### What you are asked to do
The records are to be repeated exactly, and any images in them are to be dropped.

### Exercise material
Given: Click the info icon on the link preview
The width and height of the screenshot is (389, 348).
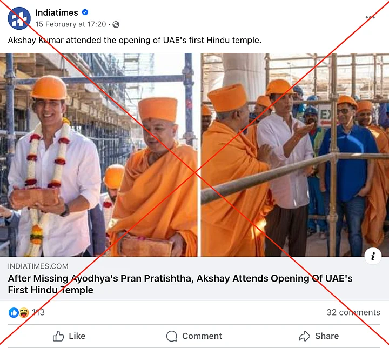Looking at the screenshot, I should point(373,257).
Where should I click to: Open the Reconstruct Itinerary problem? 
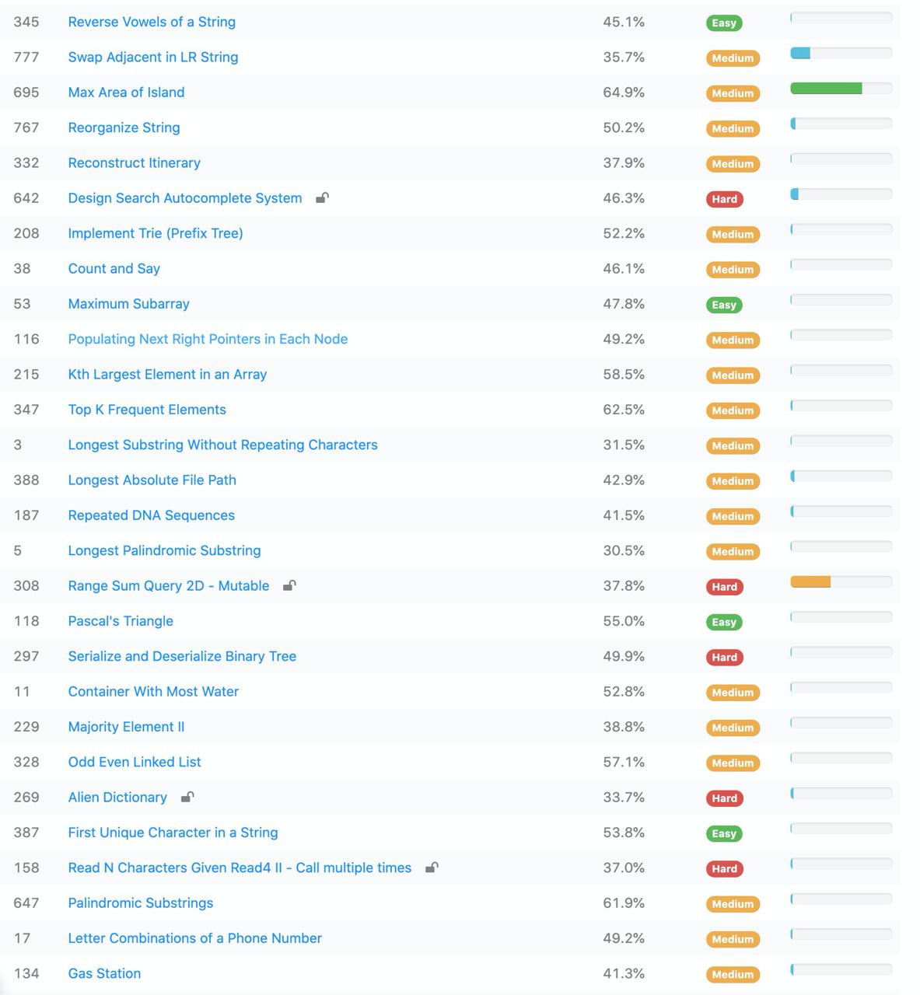(134, 162)
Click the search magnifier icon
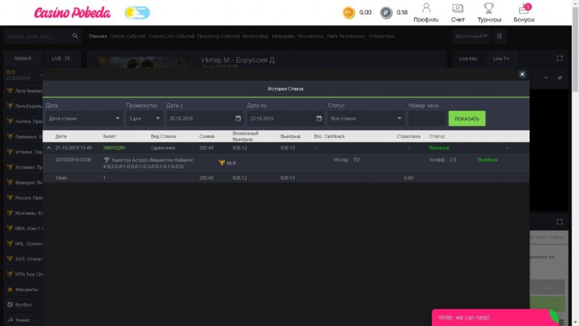The width and height of the screenshot is (579, 326). tap(75, 36)
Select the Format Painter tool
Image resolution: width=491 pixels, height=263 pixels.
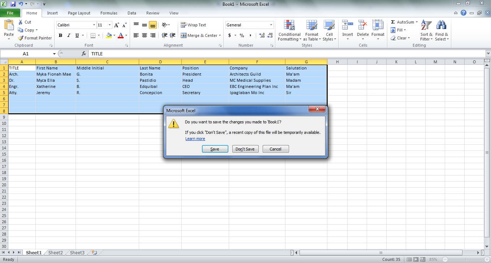click(x=35, y=38)
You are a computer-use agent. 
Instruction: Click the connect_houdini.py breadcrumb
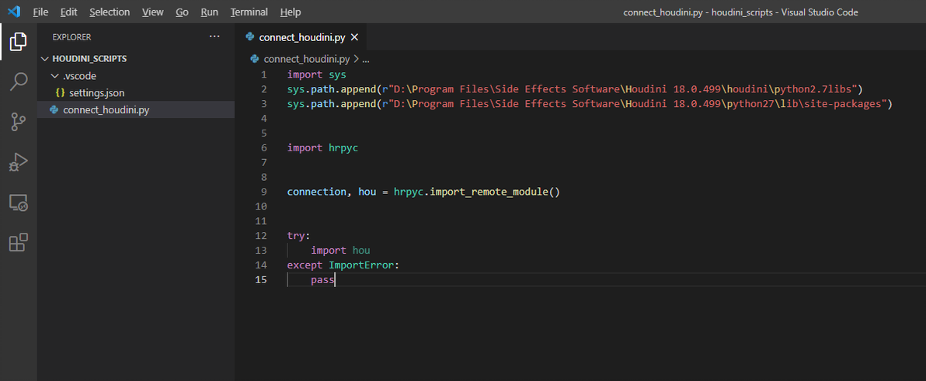[x=306, y=59]
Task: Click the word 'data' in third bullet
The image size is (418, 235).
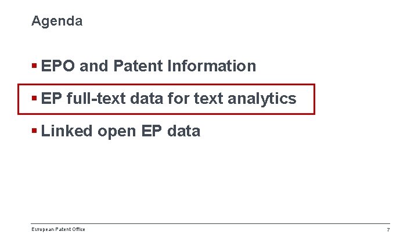Action: [x=183, y=131]
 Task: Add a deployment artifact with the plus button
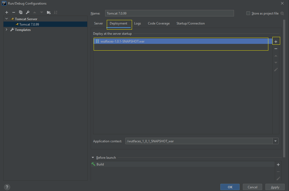pos(276,42)
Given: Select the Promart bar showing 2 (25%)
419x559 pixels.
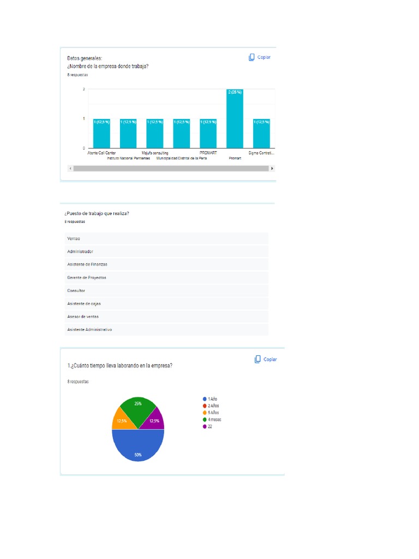Looking at the screenshot, I should click(235, 118).
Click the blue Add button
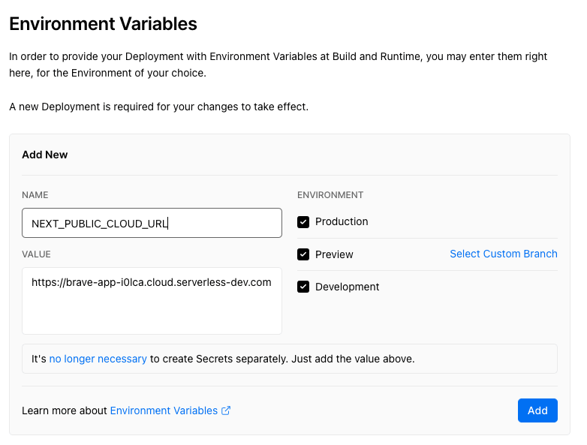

### Reply
Given: Click the info icon on the link preview
The width and height of the screenshot is (389, 348).
Looking at the screenshot, I should point(373,257).
Where should I click to: Open the Reconstruct Itinerary problem? 
(134, 162)
Click the search magnifier icon
The width and height of the screenshot is (579, 326). tap(75, 36)
Select the Format Painter tool
Image resolution: width=491 pixels, height=263 pixels.
click(x=35, y=38)
You are a computer-use agent. 
Instruction: Click the connect_houdini.py breadcrumb
[x=306, y=59]
Task: Click the word 'data' in third bullet
The image size is (418, 235).
Action: [x=183, y=131]
 Task: Add a deployment artifact with the plus button
pos(276,42)
Given: Select the Promart bar showing 2 (25%)
419x559 pixels.
Looking at the screenshot, I should click(235, 118).
Click the blue Add button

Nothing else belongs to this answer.